'''
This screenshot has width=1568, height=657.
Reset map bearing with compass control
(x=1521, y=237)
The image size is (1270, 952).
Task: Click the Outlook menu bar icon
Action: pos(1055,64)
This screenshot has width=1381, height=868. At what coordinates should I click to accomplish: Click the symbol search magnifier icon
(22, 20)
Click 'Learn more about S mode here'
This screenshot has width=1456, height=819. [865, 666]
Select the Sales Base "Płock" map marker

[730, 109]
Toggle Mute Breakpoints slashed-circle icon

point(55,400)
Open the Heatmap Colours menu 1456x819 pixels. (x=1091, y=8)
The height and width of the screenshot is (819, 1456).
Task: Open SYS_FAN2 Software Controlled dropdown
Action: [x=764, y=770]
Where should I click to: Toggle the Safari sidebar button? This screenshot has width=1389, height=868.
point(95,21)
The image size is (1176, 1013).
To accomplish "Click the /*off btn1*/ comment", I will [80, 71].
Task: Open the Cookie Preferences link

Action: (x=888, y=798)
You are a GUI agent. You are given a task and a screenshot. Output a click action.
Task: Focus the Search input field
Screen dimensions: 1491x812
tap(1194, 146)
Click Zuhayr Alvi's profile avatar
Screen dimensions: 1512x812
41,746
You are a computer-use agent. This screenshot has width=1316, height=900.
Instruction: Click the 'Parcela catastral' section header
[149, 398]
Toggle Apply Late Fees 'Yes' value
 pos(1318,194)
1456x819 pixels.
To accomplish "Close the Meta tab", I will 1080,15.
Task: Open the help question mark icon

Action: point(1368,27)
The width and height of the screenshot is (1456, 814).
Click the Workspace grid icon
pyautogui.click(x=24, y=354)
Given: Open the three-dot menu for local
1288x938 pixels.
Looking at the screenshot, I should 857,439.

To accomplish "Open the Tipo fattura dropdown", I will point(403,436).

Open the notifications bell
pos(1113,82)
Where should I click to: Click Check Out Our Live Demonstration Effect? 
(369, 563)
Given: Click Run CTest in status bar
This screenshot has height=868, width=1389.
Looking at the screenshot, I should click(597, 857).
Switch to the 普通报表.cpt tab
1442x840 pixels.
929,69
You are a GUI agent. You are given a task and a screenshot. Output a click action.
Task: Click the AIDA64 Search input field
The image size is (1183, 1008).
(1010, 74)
'''
# Work item
Which lines belong in the answer? Exactly those from the first line of the entries through the line holding "The image size is (1176, 1013).", inclusive, copied unchanged.

# Exercise answer
This screenshot has width=1568, height=657.
Reset map bearing with compass control
(x=1521, y=237)
The image size is (1270, 952).
Task: Click the Outlook menu bar icon
Action: pos(1055,64)
This screenshot has width=1381, height=868. At what coordinates should I click to accomplish: Click the symbol search magnifier icon
(22, 20)
Click 'Learn more about S mode here'
This screenshot has width=1456, height=819. [865, 666]
Select the Sales Base "Płock" map marker

[730, 109]
Toggle Mute Breakpoints slashed-circle icon

point(55,400)
Open the Heatmap Colours menu 1456x819 pixels. (x=1091, y=8)
The height and width of the screenshot is (819, 1456).
Task: Open SYS_FAN2 Software Controlled dropdown
Action: [x=764, y=770]
Where should I click to: Toggle the Safari sidebar button? This screenshot has width=1389, height=868.
point(95,21)
The image size is (1176, 1013).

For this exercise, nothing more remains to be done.